=== Bahan Masukan ===

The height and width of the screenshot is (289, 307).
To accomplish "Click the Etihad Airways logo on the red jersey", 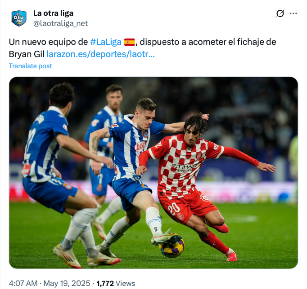I will pyautogui.click(x=184, y=168).
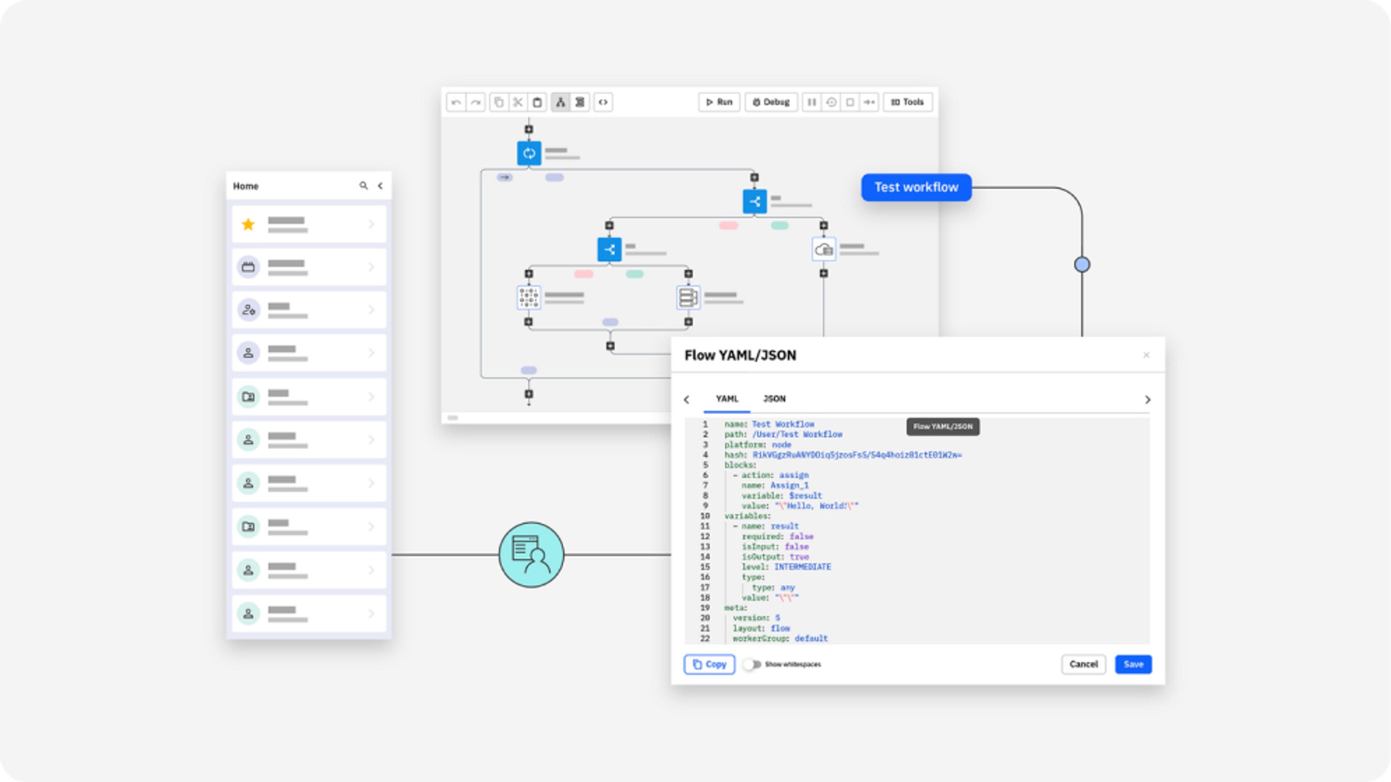Toggle the tree layout view button

(x=561, y=102)
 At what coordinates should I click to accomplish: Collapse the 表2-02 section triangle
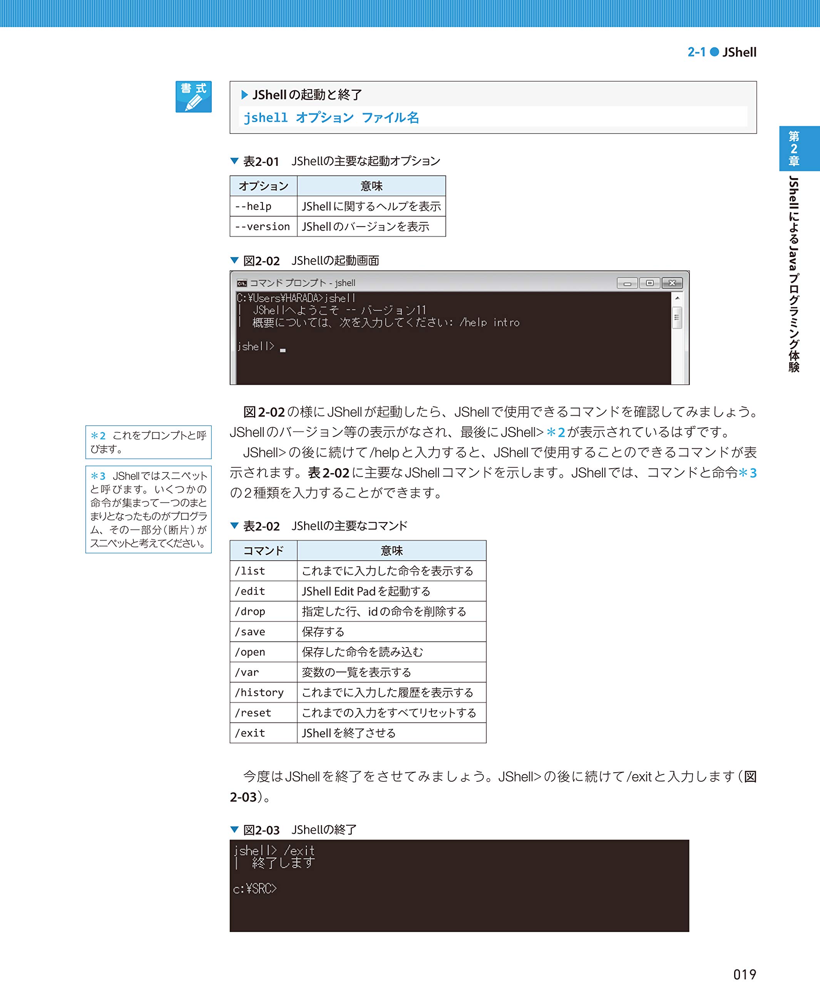point(235,526)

===

**Petunjuk Latihan**: Tulis ulang semua baris, mulai dari baris yang memuat "At what coordinates" sampai baris terakhir, dengan mengganti "triangle" menjadi "arrow" tanpa mengubah yang lain. Jangan sertakan gambarnya dalam jawaban.

**Jawaban**:
 At what coordinates should I click to accomplish: Collapse the 表2-02 section arrow
point(235,526)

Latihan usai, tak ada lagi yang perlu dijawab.